* _Written request A_:
List every date that heads a post in the blog excerpt about the New York apartment search.
* _Written request B_:
Reproduce the blog excerpt about the New York apartment search from "About an hour" to "of change? Hmm.".

* _Excerpt to read_:
★ ★ ★

About an hour after we arrived, Chloe plopped down in front of me with a cup and her recorder. "Mom, I'll play my flute and if you like what I play, you'll put money in my cup. If you really like what I play, you'll put a lot of money in my cup."

What does this say about her future occupation? What does it say about me, that I only put a quarter in that cup and Steve had already laid down a good dollar's worth of change? Hmm.

Tuesday, July 11, 2006

If Only I Could Figure Out how to Get My Pictures on this Computer

I did take a million pictures when we closed on the apartment last night, but I can't figure out how to get them on this computer without my EasyShare software. So the visuals will have to wait.
More details:
It's on the first floor of a 9 story building
There are lofts in the bedrooms so that all the floor area can be used for living space (think a step-up from college dorms. This is a very good thing, as the rooms are 10x11)
The building actually has a doorman, and all guests are "announced" (My cost efficient self wanted to ask if we could have a rent discount if our guests were unannounced, but I withheld).
There is a rooftop sundeck which all residents can use. They keep nice little grills up there along with patio furniture.
The bathroom door is about 18 inches wide. Going in sideways may be an option.
The kitchen is hideously small. I mean it. It's tiny. But it's got all the necessary items.

All in all, I can picture us at home there. It's a good thing.

Saturday, July 08, 2006

We Found It.

Yep. We found a perfect apartment this morning and put in our application. We'll find out on Monday if we're approved. It's a "cozy" (that's NYC realtor talk) 2 bedroom on the Upper West Side of Manhattan (92nd and West End Ave, if you have a map). We had to pay a little bit more than we were hoping, but after seeing some super scary places yesterday, we decided it was worth it. The part I'm most excited about is that it is near a most excellent playground for the kids. I met a guy with two children of his own who already lives in the building. He sang the praises of the neighborhood, the building management, and the school across the street, which costs $10,000 a month to attend. I'll pass on that, I think.

"Thank you, God" keeps running through my head.

Thursday, July 06, 2006

Leavin' on a Jet Plane

We leave for New York bright and early tomorrow morning. We'll be there for a week, looking for an apartment. Chloe is also going to interview at a school, Geneva Academy of Manhattan.

Please pray for us while we're there. Pray that:

  • Chloe's interview will go well and that we'll have a clear picture of what the school situation will be in the fall.
  • We find a trustworthy realtor who is willing to help us find an apartment on a limited budget.
  • We find an apartment that will become a comfortable and secure home for our family.
  • The kids' first experience with the city is a positive one.
  • The city inspires us, reminds us of this vision God has given us.

★ ★ ★

* _Records_:
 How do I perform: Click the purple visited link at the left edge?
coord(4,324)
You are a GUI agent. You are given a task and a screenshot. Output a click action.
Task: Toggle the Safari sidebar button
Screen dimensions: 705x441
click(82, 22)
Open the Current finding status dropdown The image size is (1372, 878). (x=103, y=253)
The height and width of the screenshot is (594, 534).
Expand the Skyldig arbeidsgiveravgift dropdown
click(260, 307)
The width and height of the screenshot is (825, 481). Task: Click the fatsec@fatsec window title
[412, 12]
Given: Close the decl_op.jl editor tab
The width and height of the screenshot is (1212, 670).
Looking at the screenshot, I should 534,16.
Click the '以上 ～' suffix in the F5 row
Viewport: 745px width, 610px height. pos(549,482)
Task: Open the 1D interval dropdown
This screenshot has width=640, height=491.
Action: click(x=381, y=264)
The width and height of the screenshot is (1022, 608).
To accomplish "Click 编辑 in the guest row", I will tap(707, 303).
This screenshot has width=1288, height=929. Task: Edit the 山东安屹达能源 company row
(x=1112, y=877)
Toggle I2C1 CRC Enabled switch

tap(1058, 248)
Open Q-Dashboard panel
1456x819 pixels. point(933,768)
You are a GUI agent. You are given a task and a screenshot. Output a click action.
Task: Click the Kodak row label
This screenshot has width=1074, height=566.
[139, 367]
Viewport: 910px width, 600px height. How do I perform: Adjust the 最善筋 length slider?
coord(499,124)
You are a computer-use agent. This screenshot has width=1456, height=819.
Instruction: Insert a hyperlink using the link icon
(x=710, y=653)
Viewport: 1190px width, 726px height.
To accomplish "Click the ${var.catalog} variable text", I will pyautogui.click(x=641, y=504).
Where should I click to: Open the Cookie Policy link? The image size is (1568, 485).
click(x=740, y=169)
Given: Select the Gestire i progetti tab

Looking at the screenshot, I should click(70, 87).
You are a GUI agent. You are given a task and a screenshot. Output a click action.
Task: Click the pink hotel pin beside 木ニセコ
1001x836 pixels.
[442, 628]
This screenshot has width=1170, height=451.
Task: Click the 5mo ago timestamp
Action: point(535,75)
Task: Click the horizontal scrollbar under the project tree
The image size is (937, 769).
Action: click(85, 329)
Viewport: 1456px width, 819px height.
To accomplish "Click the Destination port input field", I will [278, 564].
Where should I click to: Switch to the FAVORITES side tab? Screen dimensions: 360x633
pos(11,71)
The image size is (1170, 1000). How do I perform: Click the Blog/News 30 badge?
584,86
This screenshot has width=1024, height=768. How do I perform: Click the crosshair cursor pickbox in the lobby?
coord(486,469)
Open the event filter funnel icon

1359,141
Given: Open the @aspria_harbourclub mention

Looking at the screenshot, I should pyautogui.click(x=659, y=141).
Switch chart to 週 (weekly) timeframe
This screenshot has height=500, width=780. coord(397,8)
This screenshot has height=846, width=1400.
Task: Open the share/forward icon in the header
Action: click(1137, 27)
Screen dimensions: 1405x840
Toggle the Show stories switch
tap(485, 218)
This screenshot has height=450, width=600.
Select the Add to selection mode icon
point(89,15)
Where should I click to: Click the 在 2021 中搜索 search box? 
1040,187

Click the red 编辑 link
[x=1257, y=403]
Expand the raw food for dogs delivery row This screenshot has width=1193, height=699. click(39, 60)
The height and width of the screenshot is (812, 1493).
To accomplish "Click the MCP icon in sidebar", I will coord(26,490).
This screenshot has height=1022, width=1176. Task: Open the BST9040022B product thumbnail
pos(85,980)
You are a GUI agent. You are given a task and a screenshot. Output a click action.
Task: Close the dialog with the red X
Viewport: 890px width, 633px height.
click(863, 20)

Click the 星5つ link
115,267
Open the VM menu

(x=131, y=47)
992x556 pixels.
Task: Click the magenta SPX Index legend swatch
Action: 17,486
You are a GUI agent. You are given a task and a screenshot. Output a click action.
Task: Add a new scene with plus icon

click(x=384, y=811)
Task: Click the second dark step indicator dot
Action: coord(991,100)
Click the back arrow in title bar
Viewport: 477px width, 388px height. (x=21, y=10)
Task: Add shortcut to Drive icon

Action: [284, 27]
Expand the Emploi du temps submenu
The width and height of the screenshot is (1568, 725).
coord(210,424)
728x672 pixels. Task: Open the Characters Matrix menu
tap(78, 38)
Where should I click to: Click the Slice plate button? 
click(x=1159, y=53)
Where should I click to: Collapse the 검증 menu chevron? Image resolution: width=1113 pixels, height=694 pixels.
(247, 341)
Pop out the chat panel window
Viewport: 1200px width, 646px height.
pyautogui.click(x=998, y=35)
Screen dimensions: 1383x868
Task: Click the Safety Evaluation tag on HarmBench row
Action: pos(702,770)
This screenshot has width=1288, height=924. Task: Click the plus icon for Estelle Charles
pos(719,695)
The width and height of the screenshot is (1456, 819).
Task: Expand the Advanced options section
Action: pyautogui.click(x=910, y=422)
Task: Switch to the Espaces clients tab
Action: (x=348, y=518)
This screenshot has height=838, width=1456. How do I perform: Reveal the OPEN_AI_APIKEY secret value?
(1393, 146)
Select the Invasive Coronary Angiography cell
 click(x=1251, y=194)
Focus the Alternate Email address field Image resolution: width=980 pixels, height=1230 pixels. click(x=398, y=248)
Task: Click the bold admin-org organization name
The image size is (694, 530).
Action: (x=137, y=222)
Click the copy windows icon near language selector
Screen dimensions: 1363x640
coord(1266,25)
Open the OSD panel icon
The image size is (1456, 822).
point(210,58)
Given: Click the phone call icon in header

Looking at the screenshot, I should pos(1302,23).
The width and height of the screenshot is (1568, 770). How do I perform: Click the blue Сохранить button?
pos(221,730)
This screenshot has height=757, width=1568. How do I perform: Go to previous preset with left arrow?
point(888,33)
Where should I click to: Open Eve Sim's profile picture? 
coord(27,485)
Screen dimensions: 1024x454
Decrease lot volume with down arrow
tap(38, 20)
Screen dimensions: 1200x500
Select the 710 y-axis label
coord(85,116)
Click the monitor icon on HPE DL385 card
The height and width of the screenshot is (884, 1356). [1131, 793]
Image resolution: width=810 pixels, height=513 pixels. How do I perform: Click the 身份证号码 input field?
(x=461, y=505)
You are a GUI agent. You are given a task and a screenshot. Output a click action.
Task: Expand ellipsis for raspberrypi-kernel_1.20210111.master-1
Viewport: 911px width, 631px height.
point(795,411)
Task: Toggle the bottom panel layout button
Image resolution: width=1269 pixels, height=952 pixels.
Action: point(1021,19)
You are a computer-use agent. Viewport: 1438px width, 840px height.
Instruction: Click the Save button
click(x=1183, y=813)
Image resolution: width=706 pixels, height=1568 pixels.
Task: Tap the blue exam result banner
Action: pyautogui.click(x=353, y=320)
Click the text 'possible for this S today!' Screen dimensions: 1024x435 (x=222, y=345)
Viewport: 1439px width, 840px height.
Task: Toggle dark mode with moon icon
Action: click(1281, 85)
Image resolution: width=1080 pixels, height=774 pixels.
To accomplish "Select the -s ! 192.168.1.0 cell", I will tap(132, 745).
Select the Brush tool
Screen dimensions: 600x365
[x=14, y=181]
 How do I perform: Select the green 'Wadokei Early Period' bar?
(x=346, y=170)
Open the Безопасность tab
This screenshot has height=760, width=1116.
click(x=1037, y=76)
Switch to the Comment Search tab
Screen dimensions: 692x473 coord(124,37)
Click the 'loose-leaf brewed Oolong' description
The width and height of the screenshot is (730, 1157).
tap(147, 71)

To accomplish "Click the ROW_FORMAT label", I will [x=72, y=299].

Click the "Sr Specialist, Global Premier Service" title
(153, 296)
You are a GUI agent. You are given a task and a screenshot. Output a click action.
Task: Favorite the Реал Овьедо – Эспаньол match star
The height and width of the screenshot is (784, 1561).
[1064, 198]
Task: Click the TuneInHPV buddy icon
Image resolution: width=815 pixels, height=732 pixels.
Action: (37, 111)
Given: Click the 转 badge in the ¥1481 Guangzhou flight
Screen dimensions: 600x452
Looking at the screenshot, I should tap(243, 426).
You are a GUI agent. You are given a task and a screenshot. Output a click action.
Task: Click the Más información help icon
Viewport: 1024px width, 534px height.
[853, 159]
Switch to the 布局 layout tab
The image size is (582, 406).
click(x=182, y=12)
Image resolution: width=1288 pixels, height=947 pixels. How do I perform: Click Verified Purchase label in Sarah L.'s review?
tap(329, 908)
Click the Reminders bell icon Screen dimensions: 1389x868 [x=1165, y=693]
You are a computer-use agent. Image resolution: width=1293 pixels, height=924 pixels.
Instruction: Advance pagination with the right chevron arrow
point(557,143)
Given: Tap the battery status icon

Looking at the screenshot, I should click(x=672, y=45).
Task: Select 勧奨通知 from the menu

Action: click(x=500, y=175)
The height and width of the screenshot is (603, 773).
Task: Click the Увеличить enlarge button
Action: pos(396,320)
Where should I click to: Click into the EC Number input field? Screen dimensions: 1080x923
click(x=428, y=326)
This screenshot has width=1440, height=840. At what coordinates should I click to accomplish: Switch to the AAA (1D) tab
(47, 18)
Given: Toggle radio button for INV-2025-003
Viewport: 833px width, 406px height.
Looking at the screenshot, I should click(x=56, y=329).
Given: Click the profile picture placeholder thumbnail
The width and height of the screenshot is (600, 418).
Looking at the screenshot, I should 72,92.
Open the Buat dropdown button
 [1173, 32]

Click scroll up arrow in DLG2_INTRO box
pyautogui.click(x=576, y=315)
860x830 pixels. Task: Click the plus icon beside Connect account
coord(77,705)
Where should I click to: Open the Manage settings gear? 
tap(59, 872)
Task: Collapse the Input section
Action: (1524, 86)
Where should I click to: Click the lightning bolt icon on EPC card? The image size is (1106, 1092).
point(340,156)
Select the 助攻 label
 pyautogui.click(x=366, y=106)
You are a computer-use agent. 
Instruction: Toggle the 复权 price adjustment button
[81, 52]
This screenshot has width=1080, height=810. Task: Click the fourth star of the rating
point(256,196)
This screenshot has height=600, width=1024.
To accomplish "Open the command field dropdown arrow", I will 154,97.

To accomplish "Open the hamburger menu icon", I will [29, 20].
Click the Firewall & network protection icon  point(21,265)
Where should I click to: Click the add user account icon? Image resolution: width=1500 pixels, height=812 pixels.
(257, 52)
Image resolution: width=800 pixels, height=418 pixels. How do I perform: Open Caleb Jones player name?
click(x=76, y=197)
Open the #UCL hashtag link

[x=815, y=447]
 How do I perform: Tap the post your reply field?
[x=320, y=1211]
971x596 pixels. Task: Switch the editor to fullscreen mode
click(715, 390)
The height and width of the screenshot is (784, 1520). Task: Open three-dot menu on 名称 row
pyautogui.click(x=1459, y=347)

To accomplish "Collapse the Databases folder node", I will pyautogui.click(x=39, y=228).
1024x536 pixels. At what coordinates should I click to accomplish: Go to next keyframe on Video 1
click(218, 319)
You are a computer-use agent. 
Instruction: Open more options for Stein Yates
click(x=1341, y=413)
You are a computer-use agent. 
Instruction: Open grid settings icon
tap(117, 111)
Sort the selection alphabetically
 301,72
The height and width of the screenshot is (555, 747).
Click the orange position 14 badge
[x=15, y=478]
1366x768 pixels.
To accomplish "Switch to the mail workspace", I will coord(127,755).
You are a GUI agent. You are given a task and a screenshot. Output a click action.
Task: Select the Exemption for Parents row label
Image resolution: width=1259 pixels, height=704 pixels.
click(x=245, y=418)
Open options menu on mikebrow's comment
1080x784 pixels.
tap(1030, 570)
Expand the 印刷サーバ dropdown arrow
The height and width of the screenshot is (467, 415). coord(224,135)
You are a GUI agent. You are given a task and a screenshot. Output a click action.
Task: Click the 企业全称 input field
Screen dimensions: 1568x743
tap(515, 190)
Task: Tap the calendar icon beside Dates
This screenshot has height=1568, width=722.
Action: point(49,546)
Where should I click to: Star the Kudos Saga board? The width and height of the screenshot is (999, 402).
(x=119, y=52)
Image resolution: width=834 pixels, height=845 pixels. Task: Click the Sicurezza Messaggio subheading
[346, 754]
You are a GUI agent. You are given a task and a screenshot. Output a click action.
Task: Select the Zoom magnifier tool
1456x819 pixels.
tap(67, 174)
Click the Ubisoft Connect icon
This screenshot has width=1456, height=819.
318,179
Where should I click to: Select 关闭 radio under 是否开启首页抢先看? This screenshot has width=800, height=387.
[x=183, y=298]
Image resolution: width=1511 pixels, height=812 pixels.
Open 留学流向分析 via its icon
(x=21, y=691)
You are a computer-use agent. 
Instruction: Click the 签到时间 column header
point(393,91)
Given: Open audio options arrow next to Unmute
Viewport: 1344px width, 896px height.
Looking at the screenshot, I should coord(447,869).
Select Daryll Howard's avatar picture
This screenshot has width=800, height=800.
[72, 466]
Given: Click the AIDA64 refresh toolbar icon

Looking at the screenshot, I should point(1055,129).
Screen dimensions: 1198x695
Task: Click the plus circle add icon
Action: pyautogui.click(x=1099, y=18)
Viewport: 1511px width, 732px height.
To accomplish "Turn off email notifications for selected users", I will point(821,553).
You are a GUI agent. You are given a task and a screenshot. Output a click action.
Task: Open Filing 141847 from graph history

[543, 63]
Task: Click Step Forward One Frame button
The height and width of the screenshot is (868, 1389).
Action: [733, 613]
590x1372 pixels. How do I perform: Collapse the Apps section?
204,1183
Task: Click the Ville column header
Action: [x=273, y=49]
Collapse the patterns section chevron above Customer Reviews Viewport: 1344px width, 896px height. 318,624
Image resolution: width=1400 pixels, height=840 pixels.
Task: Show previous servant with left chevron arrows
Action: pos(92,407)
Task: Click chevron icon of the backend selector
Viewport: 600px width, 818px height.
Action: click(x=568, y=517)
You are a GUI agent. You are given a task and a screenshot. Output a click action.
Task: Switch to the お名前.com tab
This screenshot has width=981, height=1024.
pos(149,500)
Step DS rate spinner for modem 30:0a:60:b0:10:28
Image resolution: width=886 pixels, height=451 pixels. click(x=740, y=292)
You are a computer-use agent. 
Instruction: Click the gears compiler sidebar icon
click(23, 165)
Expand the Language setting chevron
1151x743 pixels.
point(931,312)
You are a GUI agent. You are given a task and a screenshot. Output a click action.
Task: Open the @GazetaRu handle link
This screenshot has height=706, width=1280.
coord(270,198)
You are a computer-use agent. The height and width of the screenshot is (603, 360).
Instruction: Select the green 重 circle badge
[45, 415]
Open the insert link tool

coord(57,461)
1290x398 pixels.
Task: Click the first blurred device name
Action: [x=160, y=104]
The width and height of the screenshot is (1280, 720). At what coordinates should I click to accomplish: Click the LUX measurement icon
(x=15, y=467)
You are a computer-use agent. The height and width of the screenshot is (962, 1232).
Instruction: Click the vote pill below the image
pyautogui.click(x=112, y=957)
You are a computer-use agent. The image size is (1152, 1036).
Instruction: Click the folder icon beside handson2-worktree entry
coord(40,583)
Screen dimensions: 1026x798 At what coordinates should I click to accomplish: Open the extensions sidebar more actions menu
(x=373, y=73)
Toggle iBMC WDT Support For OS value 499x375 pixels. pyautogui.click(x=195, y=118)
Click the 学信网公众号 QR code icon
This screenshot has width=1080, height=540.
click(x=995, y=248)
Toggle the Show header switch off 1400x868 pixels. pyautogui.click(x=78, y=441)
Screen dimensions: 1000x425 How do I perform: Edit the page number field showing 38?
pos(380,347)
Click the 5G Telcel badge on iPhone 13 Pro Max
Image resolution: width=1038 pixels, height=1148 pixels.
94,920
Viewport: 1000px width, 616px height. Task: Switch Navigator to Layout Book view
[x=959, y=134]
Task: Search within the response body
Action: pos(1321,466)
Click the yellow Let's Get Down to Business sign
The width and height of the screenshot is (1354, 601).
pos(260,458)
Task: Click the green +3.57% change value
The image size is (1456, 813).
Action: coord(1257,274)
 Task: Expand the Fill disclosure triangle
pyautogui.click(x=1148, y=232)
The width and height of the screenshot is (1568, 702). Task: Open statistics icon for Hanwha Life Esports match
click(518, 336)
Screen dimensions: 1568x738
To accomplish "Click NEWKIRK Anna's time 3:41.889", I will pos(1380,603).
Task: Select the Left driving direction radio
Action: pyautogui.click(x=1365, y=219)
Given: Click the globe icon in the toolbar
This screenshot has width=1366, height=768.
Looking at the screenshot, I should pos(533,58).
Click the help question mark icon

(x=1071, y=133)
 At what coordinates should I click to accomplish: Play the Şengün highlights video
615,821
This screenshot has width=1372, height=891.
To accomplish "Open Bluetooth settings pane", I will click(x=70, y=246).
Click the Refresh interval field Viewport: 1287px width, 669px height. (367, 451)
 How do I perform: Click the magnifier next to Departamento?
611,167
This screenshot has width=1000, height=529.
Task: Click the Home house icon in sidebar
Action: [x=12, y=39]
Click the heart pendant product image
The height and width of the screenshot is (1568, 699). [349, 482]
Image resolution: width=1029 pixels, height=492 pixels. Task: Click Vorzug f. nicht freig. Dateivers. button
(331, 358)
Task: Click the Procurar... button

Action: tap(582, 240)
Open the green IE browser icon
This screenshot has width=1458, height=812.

★ ★ ★

* _Task solution A_:
Tuesday, July 11, 2006
Saturday, July 08, 2006
Thursday, July 06, 2006

* _Task solution B_:
About an hour after we arrived, Chloe plopped down in front of me with a cup and her recorder. "Mom, I'll play my flute and if you like what I play, you'll put money in my cup. If you really like what I play, you'll put a lot of money in my cup."

What does this say about her future occupation? What does it say about me, that I only put a quarter in that cup and Steve had already laid down a good dollar's worth of change? Hmm.